#### Stored items:
+-------+
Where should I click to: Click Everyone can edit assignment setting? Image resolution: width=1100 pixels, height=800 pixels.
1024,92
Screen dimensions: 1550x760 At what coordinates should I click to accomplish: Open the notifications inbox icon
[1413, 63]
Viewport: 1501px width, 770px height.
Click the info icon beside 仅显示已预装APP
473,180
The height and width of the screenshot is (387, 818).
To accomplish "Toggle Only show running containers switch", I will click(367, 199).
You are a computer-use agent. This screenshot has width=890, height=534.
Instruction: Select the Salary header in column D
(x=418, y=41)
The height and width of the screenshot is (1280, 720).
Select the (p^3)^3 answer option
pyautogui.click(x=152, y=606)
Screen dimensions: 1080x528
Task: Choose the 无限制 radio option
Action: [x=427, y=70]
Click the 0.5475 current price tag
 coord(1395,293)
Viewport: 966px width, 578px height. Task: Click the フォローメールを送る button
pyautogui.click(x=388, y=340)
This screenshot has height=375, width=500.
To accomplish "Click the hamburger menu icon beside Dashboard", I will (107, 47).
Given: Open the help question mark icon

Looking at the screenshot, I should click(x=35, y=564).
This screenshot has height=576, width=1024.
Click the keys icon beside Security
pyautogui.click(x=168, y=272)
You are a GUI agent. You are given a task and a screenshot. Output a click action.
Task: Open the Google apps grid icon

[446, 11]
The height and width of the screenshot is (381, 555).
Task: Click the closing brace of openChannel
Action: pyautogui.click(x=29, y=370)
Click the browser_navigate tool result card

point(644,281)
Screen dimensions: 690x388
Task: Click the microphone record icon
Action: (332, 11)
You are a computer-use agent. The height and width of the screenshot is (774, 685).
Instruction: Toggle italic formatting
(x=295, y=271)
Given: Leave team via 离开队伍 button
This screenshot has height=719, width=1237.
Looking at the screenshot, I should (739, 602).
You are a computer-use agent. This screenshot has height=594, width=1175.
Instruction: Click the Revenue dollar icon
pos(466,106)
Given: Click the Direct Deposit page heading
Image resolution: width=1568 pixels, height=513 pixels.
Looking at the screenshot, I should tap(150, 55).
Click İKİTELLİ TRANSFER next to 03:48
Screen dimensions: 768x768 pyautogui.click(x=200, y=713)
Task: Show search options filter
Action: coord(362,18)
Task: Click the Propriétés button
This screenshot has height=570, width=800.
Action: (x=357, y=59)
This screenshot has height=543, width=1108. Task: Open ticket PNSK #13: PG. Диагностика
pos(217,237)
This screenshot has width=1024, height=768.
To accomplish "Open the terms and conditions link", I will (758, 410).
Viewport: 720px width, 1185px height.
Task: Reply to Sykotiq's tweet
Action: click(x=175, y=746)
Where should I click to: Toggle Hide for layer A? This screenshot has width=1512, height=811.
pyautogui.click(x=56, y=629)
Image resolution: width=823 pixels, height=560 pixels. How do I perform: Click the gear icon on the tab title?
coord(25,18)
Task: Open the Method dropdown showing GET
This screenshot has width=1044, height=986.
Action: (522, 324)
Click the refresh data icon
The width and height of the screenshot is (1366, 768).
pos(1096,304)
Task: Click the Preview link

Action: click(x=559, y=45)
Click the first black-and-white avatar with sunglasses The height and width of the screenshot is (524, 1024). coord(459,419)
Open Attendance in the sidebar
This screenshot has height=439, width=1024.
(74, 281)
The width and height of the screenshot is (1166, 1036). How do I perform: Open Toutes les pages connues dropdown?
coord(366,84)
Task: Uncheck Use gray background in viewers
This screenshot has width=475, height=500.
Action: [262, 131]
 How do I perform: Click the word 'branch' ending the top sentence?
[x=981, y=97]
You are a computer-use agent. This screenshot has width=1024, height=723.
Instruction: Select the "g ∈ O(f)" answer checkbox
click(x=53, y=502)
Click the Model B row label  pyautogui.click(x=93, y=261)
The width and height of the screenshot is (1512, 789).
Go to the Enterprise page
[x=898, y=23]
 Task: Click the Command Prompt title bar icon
+-------+
For every line above that includes the string "computer", copy the line.

#### RESULT BELOW:
You are a computer-use agent. This screenshot has width=890, height=534.
You are a computer-use agent. The height and width of the screenshot is (774, 685).
You are a computer-use agent. This screenshot has height=594, width=1175.
You are a computer-use agent. This screenshot has width=1024, height=723.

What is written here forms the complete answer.